(Items listed in a dataset)
★ ★ ★ ★ ★
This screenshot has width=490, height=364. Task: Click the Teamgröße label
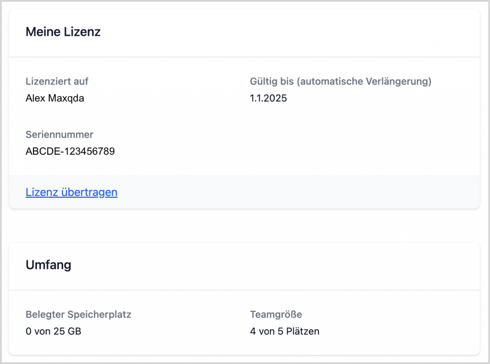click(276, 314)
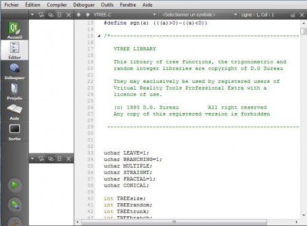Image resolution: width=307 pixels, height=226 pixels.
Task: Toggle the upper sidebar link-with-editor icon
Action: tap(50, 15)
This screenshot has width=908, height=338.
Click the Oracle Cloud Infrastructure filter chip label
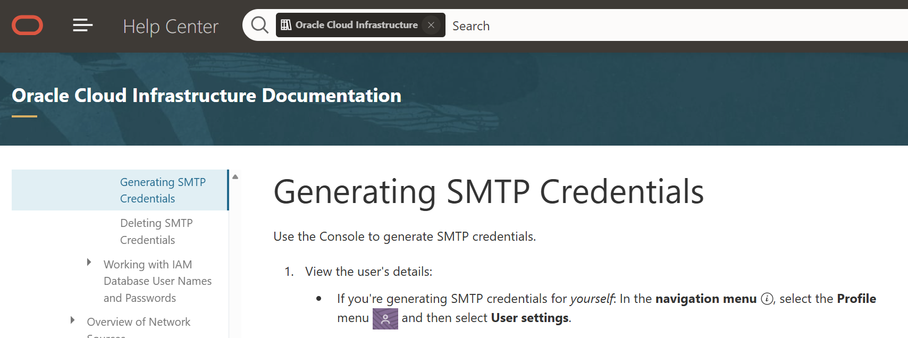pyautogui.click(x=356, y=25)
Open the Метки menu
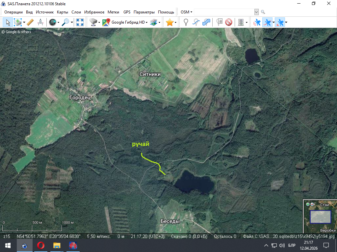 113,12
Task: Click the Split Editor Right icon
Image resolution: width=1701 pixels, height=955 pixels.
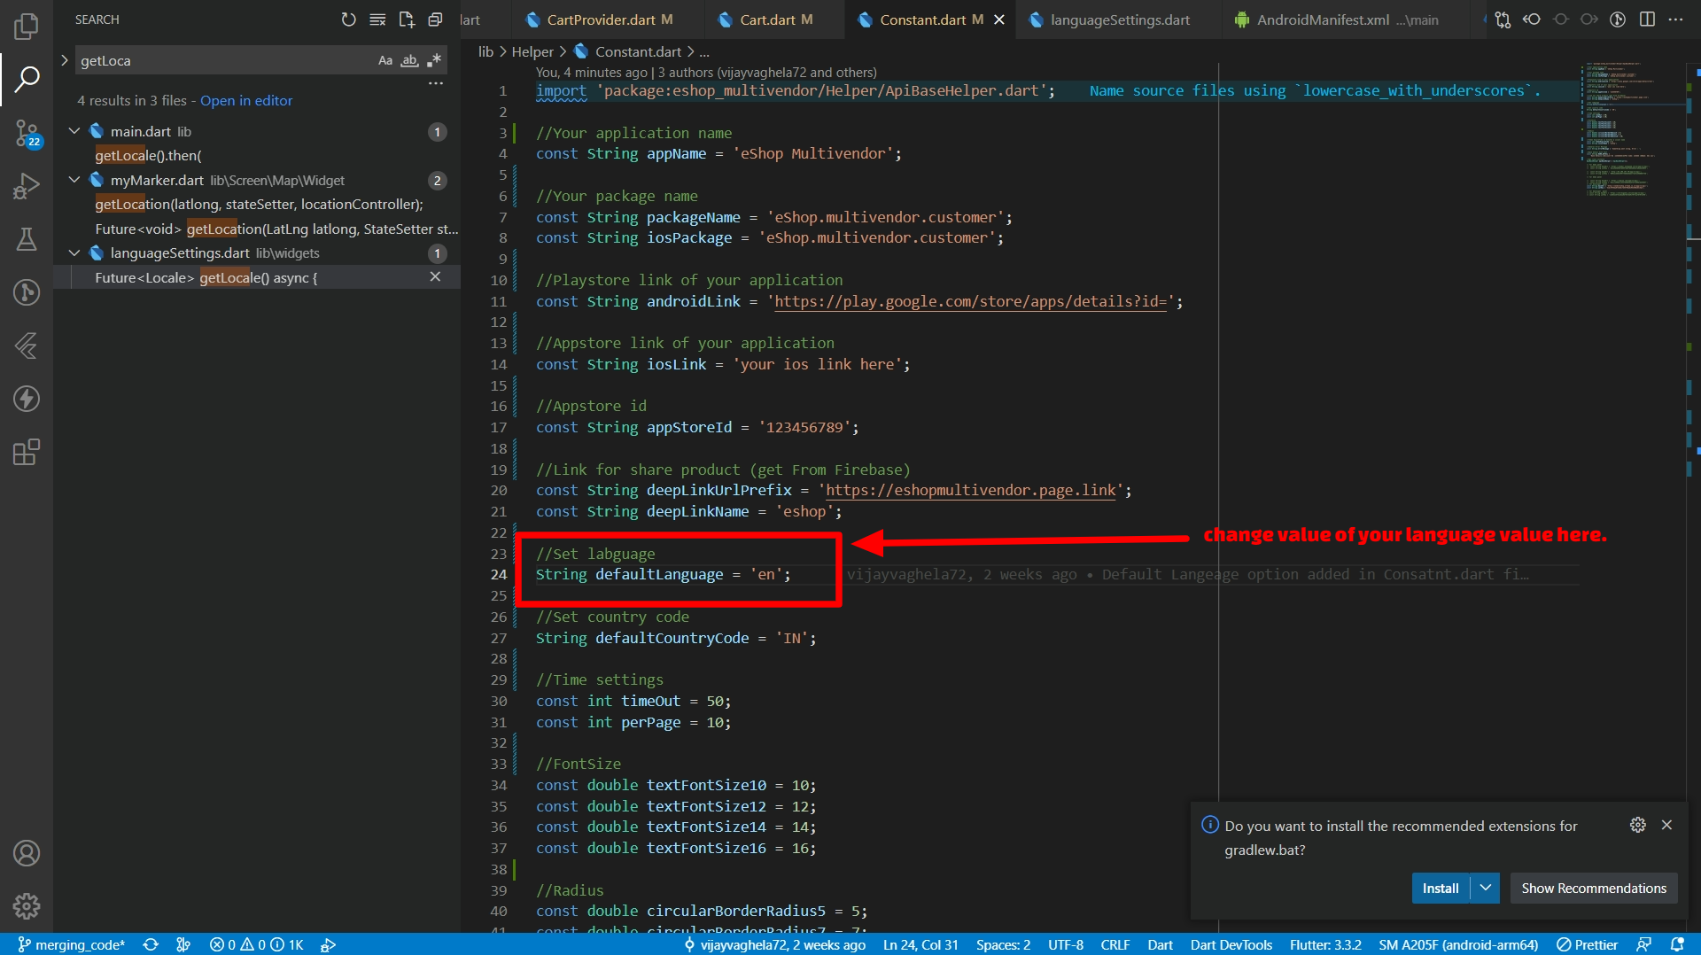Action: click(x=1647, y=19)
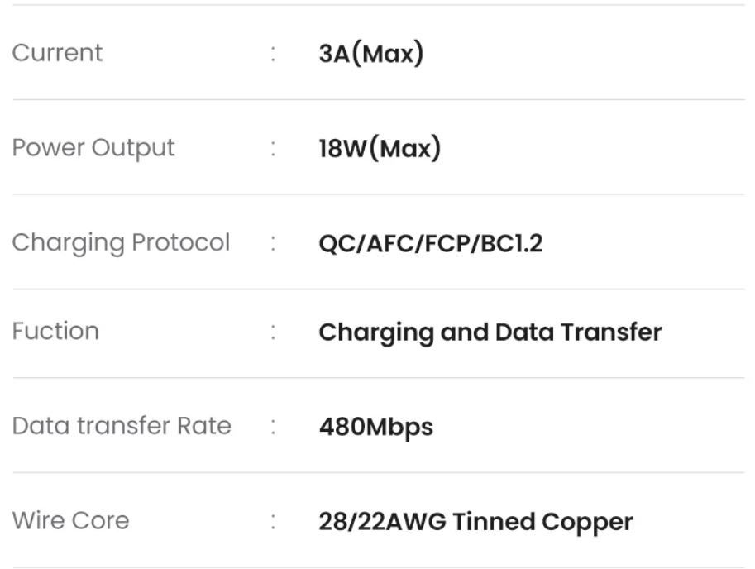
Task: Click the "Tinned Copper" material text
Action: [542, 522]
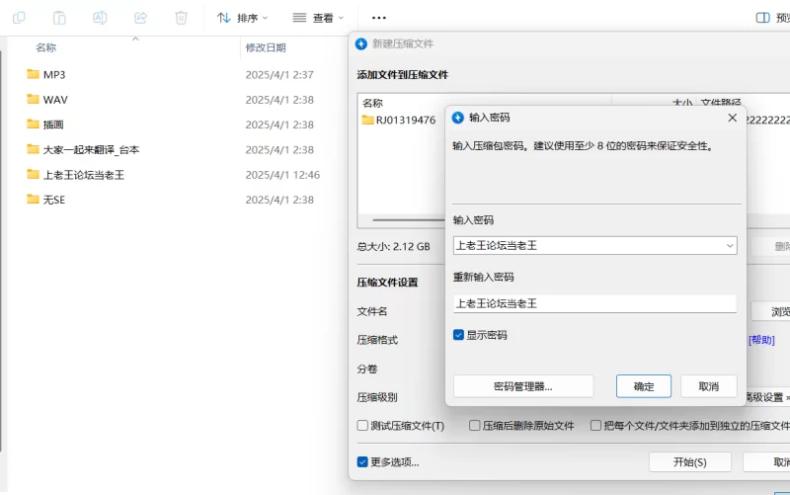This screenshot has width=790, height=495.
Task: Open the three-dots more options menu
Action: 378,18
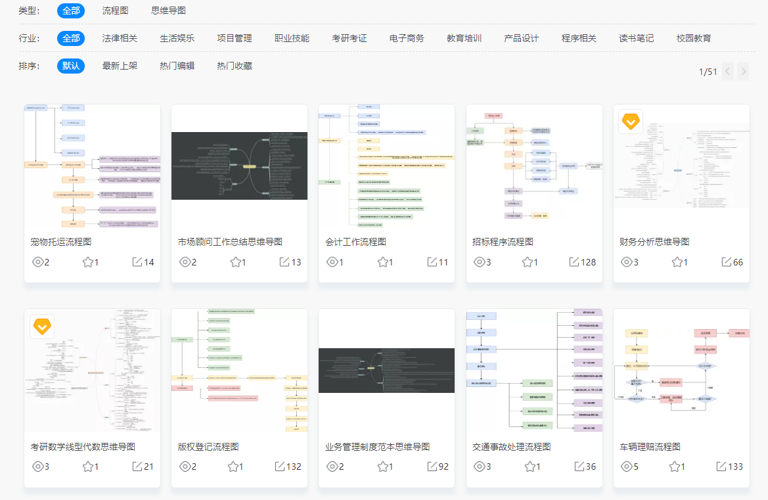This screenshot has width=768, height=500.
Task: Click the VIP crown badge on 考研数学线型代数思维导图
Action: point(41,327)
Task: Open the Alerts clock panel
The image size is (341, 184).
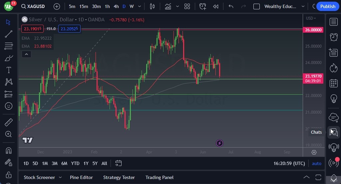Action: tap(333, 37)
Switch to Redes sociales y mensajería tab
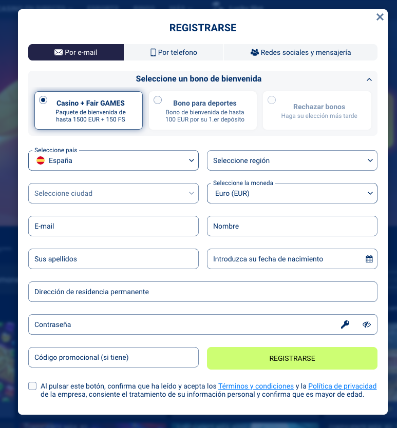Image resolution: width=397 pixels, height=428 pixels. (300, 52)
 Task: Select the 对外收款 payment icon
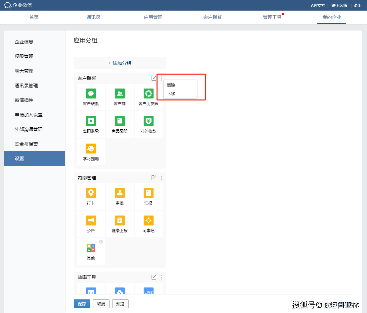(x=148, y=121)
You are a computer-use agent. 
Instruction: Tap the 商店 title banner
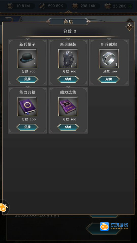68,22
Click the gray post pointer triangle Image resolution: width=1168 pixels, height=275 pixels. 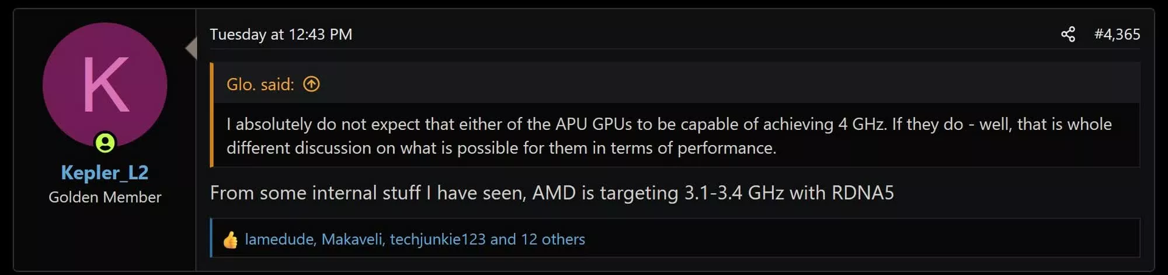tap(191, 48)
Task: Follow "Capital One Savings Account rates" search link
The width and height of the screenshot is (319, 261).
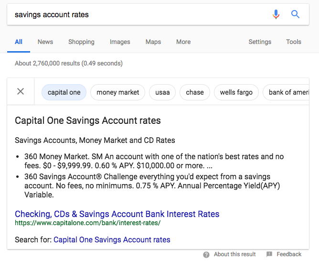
★ ★ ★ ★ ★
■ **ACTION ITEM**
What is needed is an exact retyping of the lines from the start of the data through the line with "Task: Click the Split Editor Right icon", with both end lines kept and every picture left out.

■ **WRITTEN ANSWER**
This screenshot has width=490, height=364. Task: Click the Teamgröße label
click(276, 314)
Image resolution: width=307 pixels, height=226 pixels.
Task: Toggle the upper sidebar link-with-editor icon
Action: tap(50, 15)
This screenshot has width=908, height=338.
Click the Oracle Cloud Infrastructure filter chip label
pyautogui.click(x=356, y=25)
Open the Метки menu
 113,12
Task: Click the Split Editor Right icon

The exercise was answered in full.